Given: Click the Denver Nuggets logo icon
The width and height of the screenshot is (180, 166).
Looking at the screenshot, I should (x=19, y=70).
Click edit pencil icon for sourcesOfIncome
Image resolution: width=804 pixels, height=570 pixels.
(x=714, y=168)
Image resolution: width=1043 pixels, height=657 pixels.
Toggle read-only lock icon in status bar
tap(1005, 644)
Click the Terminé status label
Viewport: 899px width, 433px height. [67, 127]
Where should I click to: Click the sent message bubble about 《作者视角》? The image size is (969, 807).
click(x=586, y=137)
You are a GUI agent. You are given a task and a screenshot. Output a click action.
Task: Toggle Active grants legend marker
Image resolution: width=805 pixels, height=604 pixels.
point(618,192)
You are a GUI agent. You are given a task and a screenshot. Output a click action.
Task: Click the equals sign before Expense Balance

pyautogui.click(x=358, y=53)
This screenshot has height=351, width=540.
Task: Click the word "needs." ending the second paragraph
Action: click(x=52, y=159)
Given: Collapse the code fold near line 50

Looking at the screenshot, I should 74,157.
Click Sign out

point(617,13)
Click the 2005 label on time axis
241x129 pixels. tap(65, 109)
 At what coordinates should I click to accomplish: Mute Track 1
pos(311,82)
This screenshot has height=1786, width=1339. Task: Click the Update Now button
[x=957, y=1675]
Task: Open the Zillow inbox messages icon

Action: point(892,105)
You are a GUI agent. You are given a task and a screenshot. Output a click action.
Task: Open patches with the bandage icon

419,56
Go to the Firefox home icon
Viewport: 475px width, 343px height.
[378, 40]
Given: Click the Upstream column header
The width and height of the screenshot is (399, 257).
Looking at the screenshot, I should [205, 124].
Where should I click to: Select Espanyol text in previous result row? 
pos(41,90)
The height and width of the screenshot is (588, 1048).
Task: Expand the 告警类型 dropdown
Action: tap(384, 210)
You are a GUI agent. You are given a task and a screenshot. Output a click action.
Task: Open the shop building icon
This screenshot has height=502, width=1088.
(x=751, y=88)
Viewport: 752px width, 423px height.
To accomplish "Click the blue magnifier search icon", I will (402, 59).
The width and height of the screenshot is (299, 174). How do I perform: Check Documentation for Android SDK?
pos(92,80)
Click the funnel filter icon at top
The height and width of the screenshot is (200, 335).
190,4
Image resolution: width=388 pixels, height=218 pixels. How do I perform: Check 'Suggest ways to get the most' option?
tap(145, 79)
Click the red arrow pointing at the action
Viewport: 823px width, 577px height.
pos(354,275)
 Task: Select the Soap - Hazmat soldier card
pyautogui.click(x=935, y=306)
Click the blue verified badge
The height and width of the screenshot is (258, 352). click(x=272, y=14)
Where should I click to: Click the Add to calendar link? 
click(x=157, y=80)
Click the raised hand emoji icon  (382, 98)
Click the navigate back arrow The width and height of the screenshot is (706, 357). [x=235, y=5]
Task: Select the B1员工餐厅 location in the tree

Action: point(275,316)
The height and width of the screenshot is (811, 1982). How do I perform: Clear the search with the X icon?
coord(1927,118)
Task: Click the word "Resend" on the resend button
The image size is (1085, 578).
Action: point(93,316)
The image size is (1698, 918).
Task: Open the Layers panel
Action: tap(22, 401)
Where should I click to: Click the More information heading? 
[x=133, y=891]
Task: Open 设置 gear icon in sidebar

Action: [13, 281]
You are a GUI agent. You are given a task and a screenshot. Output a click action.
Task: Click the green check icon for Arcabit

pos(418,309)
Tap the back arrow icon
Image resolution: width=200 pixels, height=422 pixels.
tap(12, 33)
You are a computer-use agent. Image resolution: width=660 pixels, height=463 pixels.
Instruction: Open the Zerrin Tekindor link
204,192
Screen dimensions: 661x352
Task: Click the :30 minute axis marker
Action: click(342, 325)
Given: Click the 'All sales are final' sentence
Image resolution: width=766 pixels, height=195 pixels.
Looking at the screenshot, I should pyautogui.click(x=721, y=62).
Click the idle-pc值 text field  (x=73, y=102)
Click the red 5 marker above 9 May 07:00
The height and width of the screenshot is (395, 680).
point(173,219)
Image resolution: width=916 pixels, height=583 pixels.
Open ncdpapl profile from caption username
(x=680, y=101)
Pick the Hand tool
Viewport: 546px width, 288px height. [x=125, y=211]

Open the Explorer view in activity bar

===

**Goal**
Pick out each line of the material above that contains the string "Select", matching its capitalization.

**Response below**
Where should I click to: Select Espanyol text in previous result row? 
 Task: Select the Soap - Hazmat soldier card
Task: Select the B1员工餐厅 location in the tree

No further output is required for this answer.